**What you have to do:** Swap every "screenshot" in the data below for "screen capture" and reproduce all the lines otherwise unchanged, omitting the pictures.
-- BEGIN --
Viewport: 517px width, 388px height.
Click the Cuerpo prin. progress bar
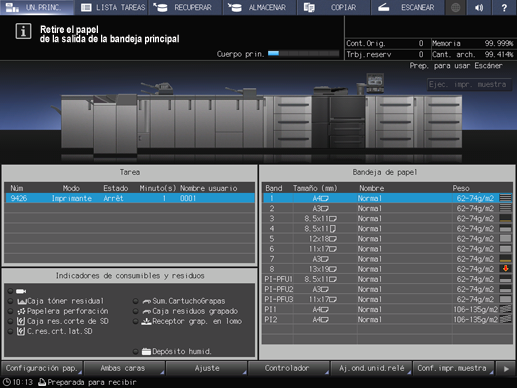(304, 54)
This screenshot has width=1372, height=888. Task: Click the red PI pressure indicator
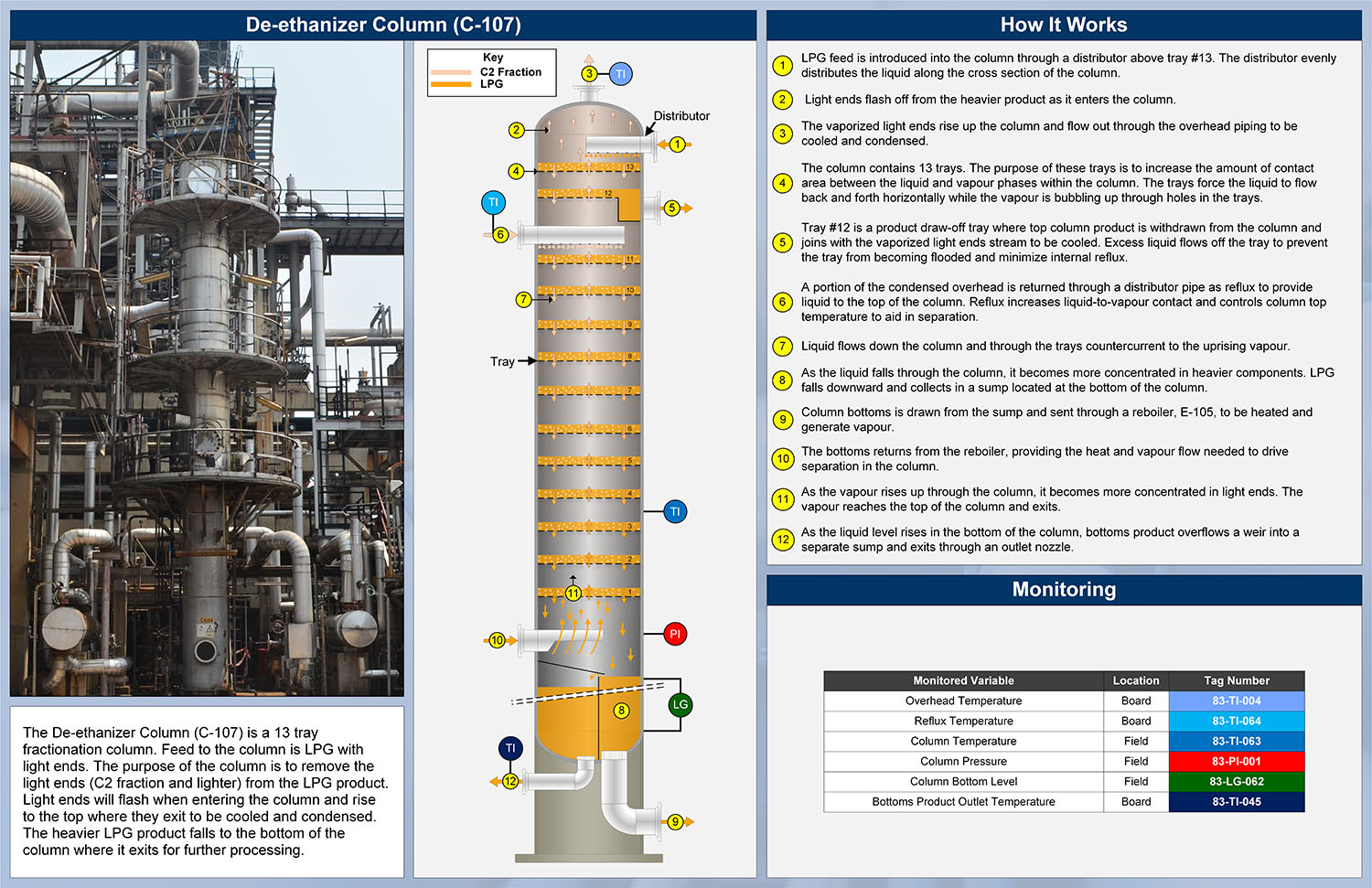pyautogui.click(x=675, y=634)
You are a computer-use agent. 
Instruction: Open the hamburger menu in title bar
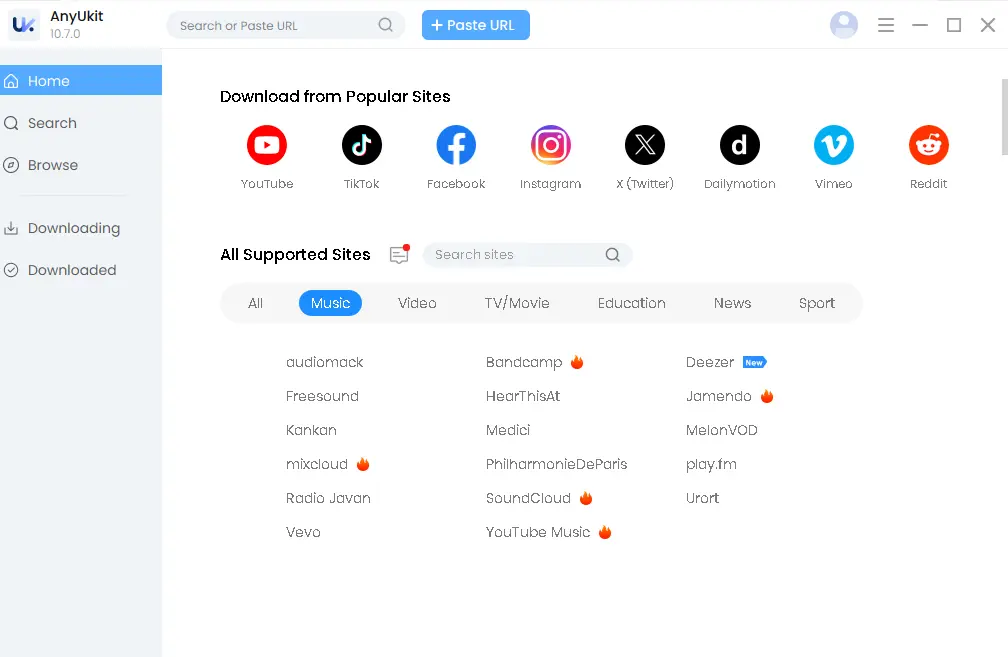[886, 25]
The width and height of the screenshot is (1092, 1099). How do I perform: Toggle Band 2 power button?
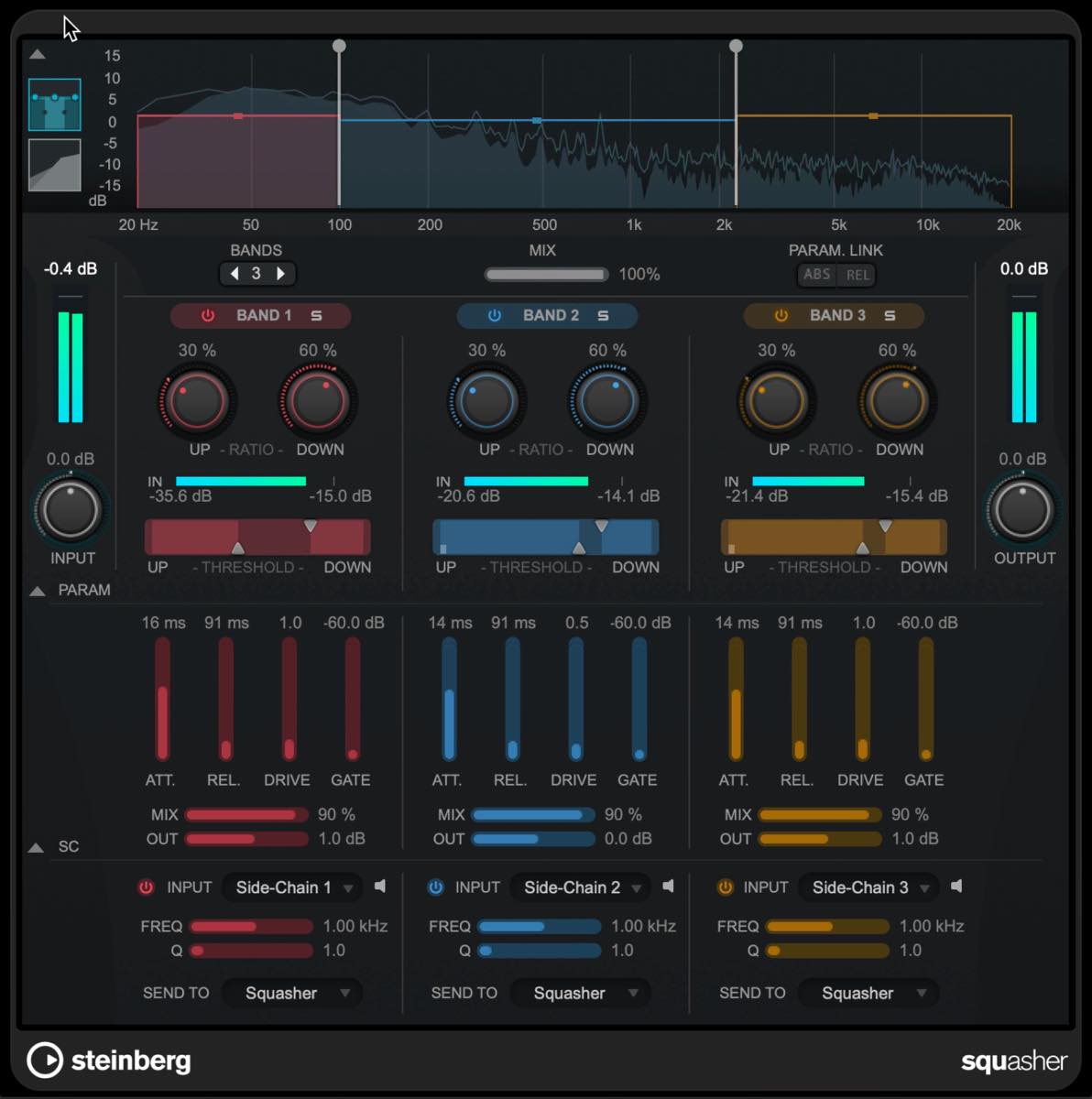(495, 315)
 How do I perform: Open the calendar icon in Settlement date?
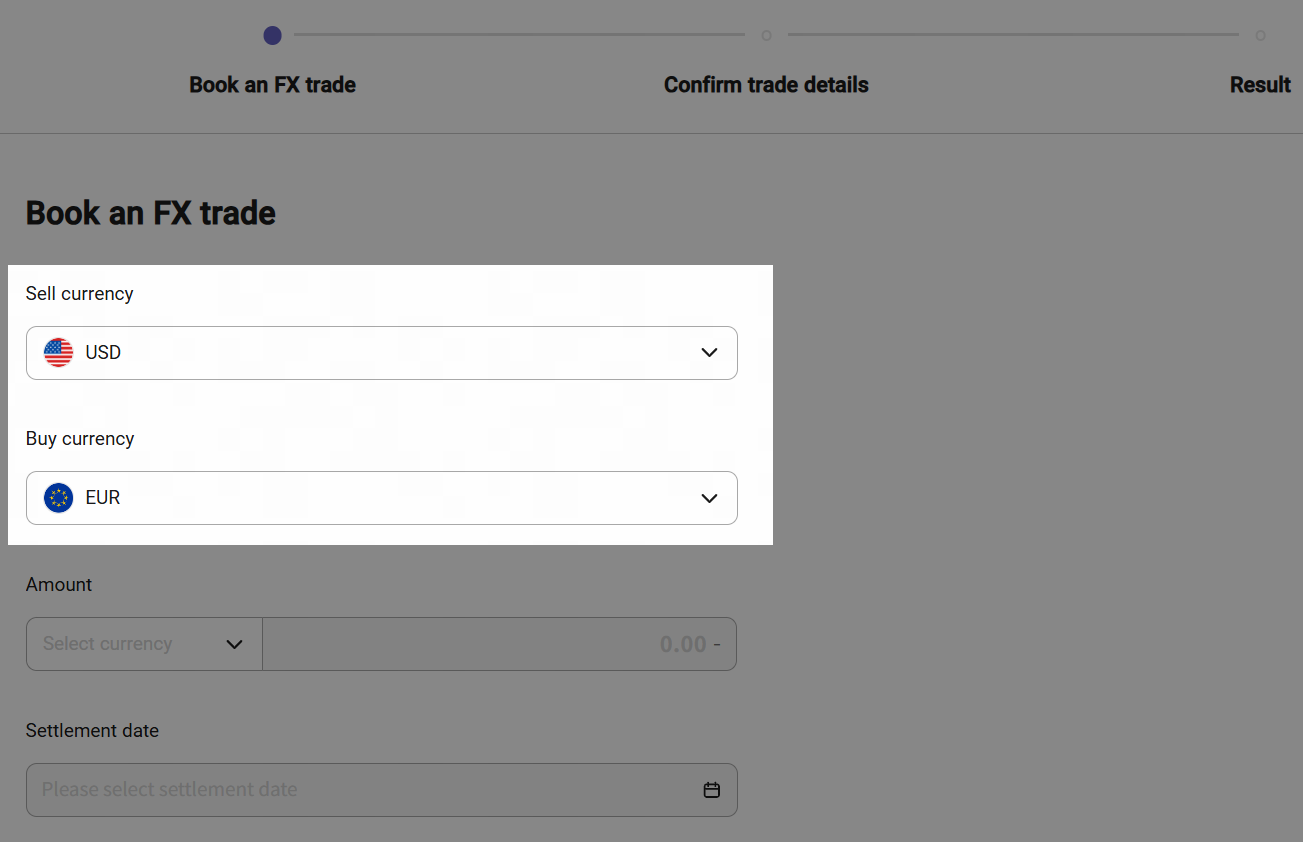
-- END --
**Finished task:**
Viewport: 517px width, 388px height.
Click the Cuerpo prin. progress bar
(304, 54)
This screen capture has width=1372, height=888. Task: Click the red PI pressure indicator
pyautogui.click(x=675, y=634)
You are a computer-use agent. 
Instruction: Open the hamburger menu in title bar
[886, 25]
The width and height of the screen capture is (1092, 1099). How do I perform: Toggle Band 2 power button?
(495, 315)
 How do I perform: Open the calendar icon in Settlement date?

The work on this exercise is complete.